**Extracted data**
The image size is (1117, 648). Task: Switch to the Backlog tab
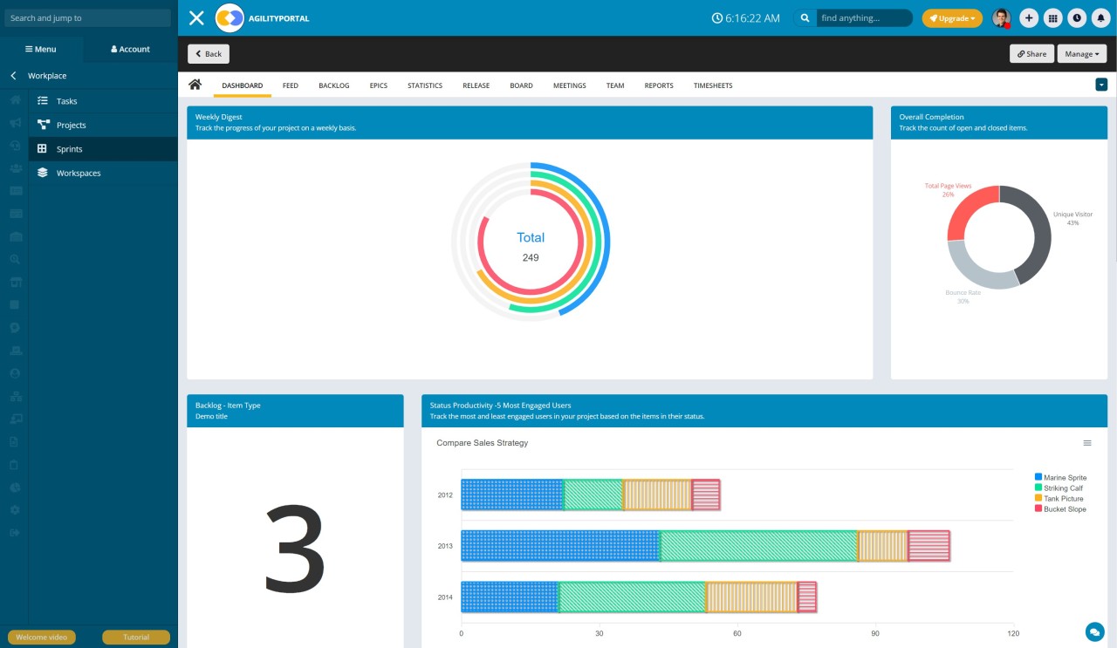point(333,85)
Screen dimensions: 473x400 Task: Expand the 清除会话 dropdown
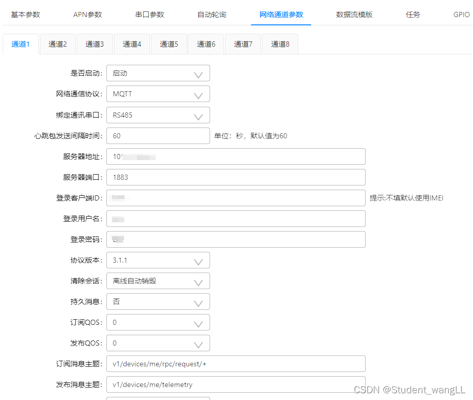158,281
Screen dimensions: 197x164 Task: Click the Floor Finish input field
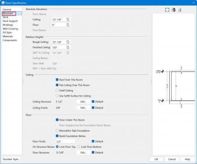65,141
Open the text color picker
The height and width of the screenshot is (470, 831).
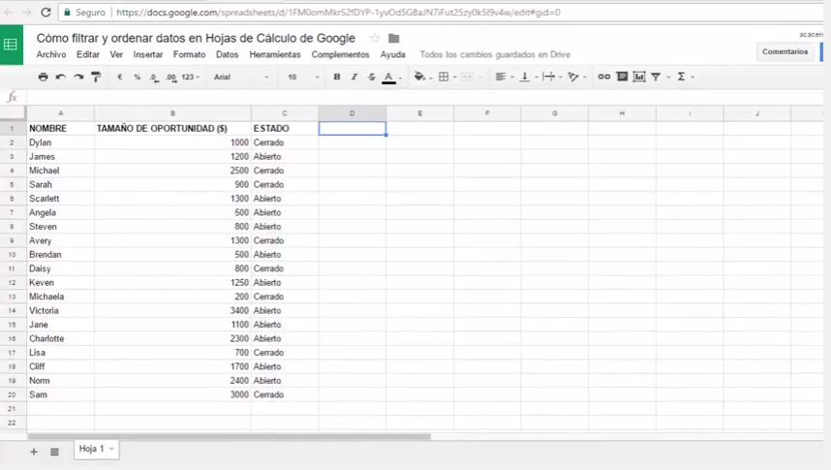389,77
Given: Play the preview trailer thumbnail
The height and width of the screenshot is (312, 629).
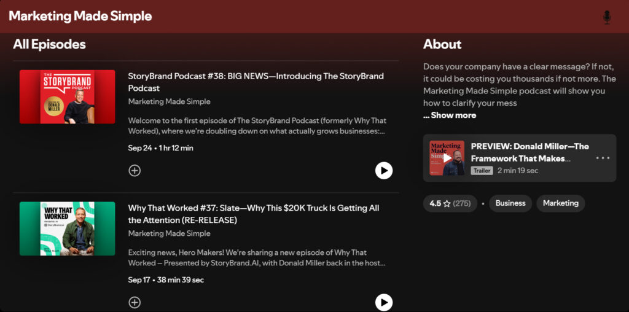Looking at the screenshot, I should (447, 158).
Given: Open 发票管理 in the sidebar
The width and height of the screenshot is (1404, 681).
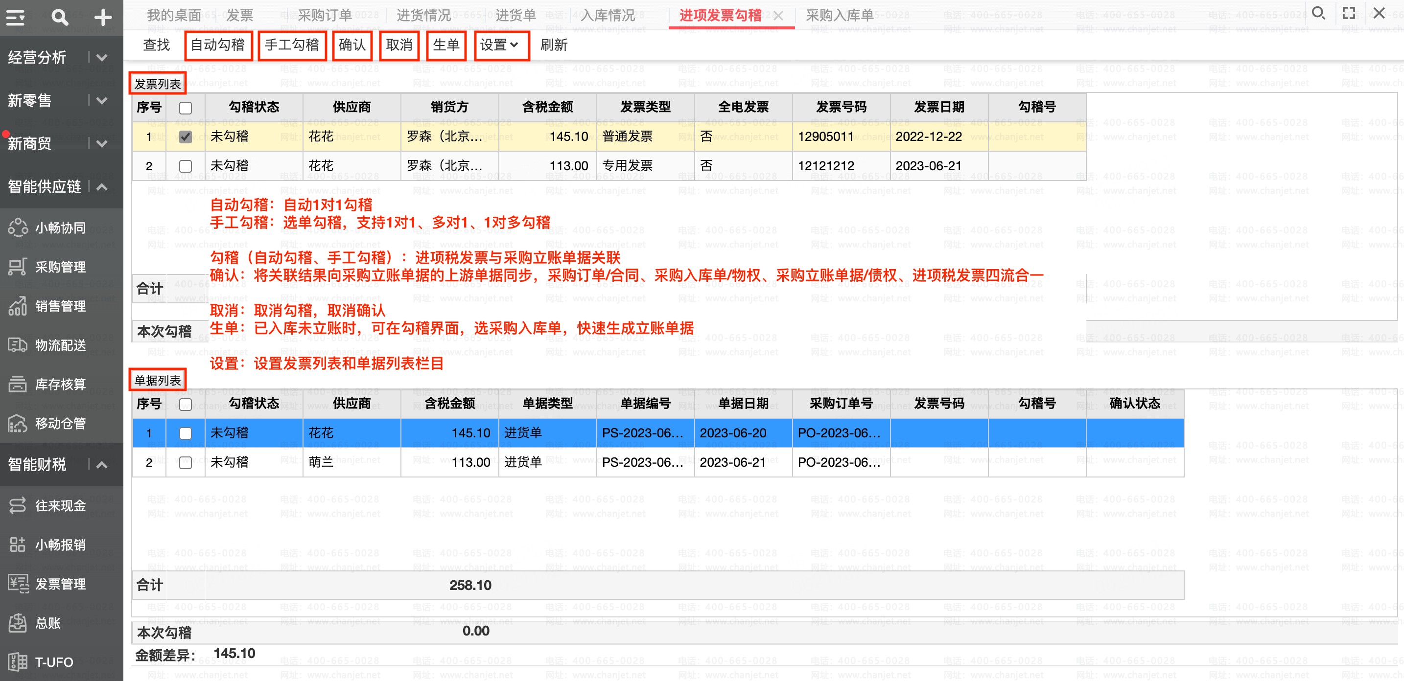Looking at the screenshot, I should tap(60, 584).
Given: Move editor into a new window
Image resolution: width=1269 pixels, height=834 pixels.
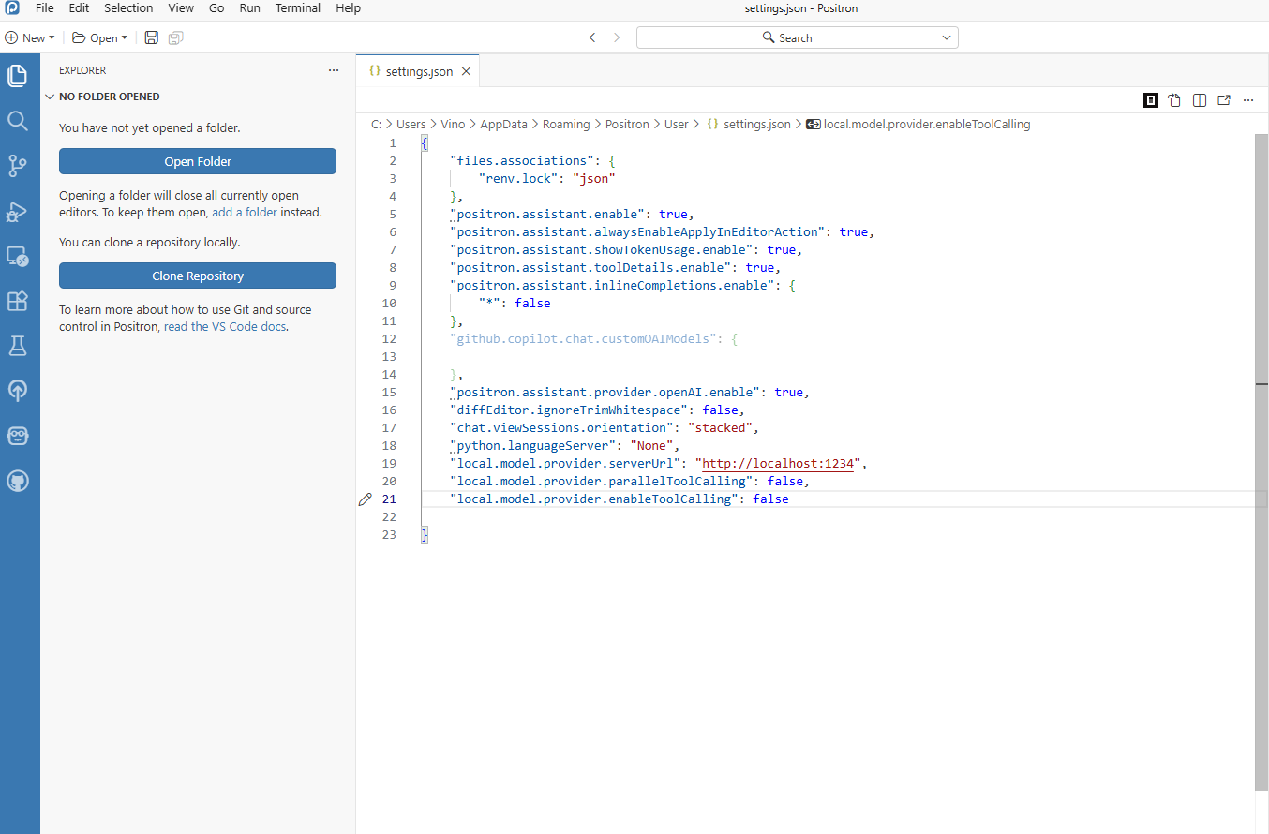Looking at the screenshot, I should coord(1224,100).
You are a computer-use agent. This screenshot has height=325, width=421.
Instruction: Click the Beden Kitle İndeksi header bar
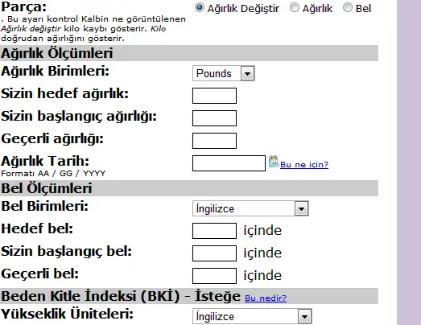[189, 296]

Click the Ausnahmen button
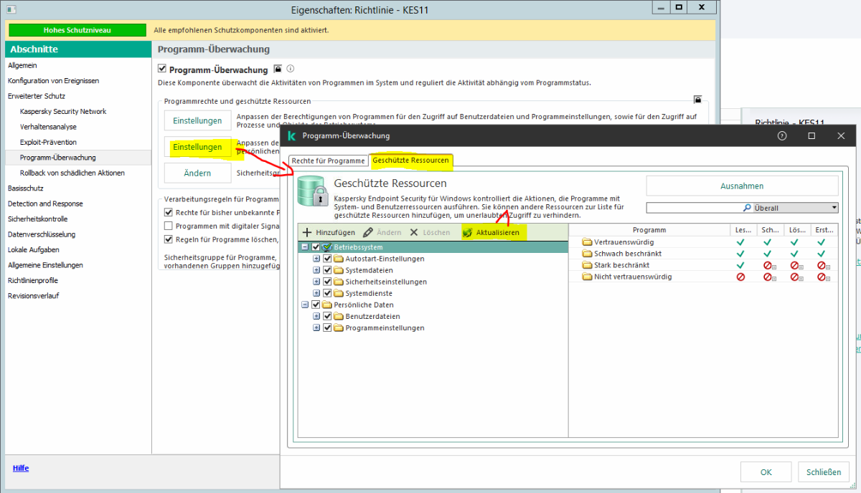[742, 186]
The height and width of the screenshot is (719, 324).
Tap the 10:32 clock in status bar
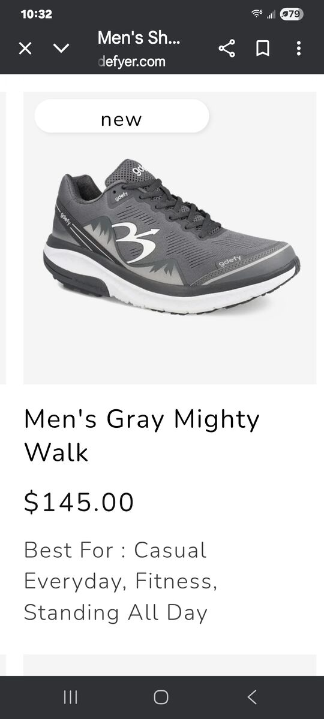(x=37, y=14)
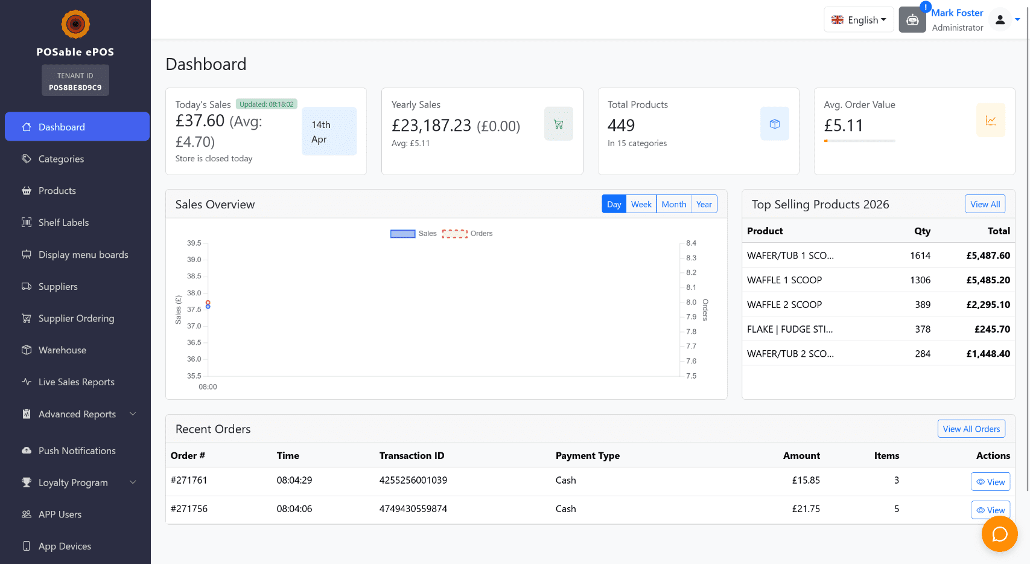The image size is (1030, 564).
Task: Click the Yearly Sales cart icon
Action: pyautogui.click(x=558, y=124)
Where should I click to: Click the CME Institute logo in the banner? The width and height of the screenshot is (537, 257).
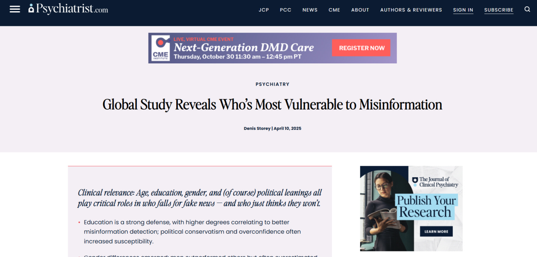click(x=160, y=48)
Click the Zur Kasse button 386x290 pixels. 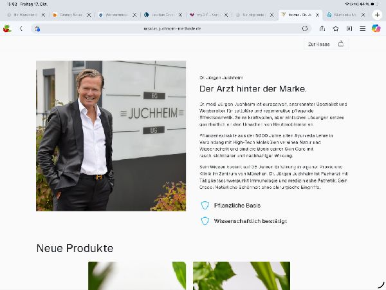pos(326,44)
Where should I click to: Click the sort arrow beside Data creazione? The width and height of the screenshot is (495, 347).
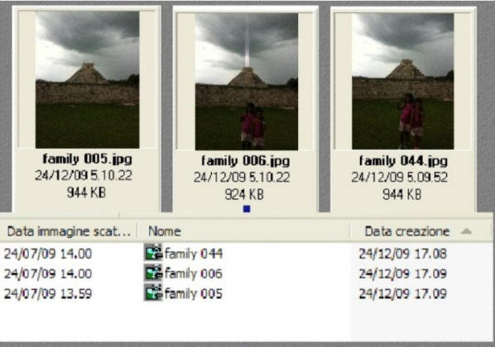466,231
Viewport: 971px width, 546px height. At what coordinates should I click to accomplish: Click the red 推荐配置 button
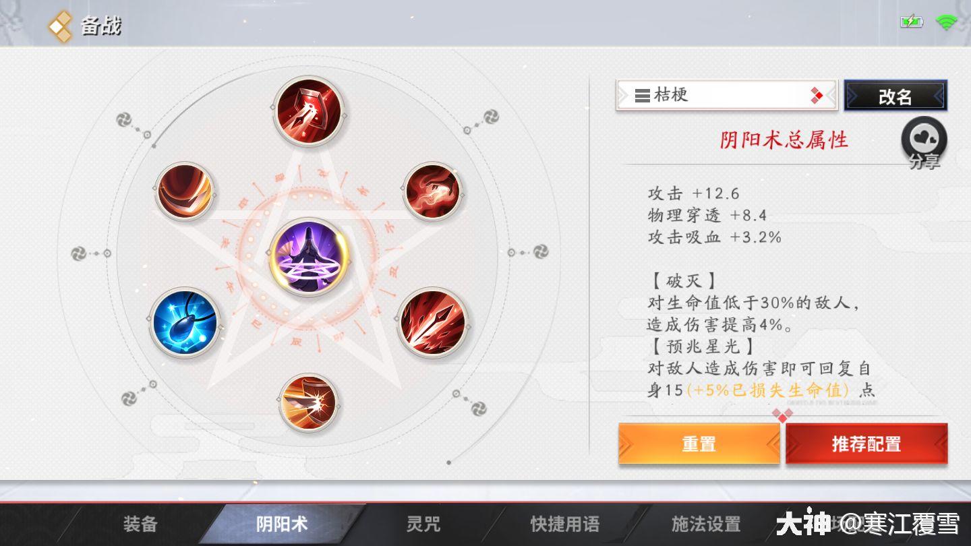coord(866,444)
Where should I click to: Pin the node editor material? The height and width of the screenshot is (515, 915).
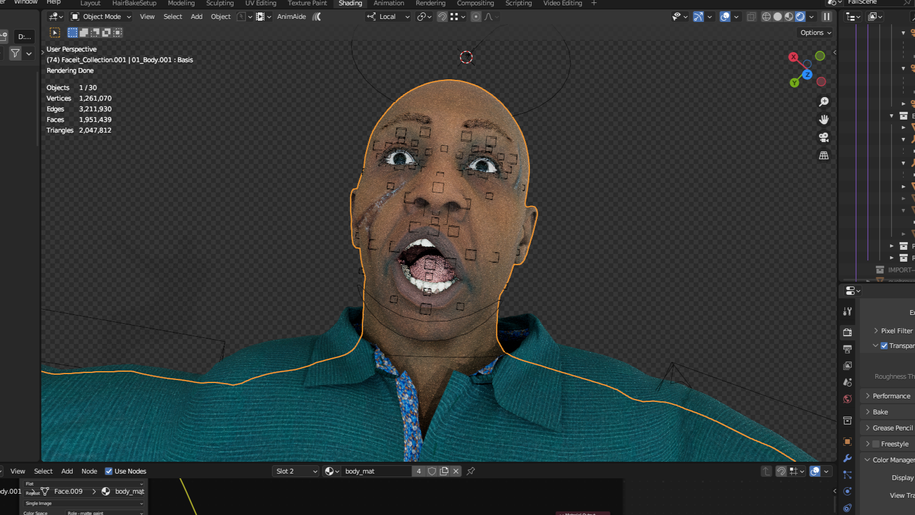click(x=471, y=471)
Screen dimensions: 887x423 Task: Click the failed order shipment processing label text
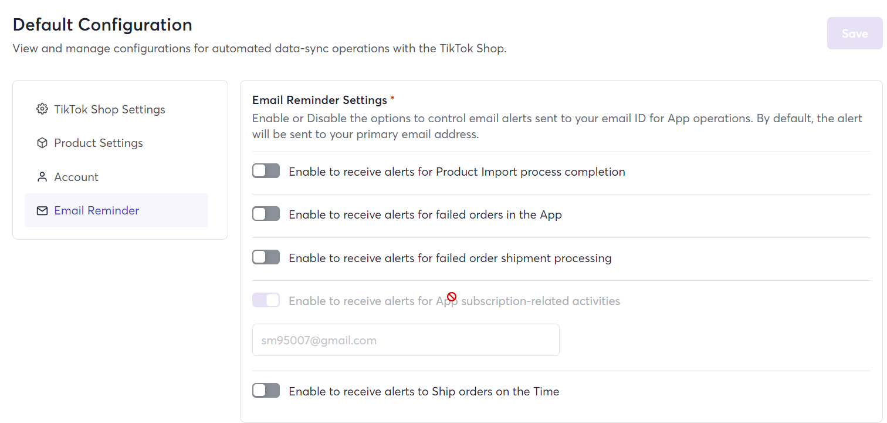click(x=451, y=258)
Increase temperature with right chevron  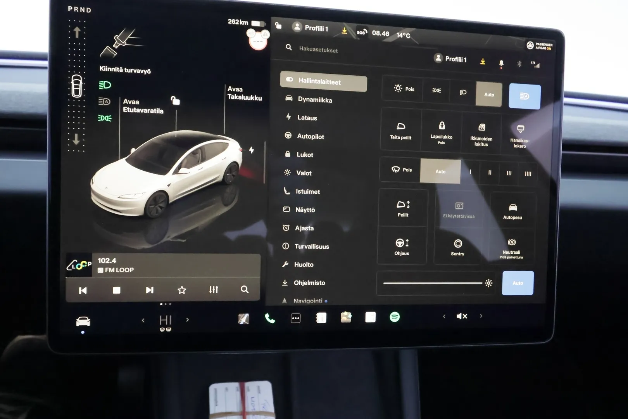coord(188,320)
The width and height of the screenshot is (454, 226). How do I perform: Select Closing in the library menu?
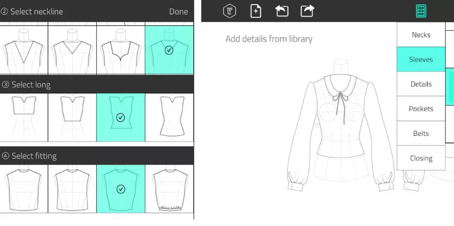pyautogui.click(x=421, y=158)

**Assignment**
Transcribe exactly, with no pictures, the lines running from the first line of the material through the line holding "Given: Play the preview trailer thumbnail".

**Written solution**
The image size is (1117, 648). Task: Switch to the Backlog tab
point(333,85)
Screen dimensions: 473x400 Task: Expand the 清除会话 dropdown
158,281
Screen dimensions: 197x164 Task: Click the Floor Finish input field
65,141
Open the text color picker
The height and width of the screenshot is (470, 831).
389,77
Given: Play the preview trailer thumbnail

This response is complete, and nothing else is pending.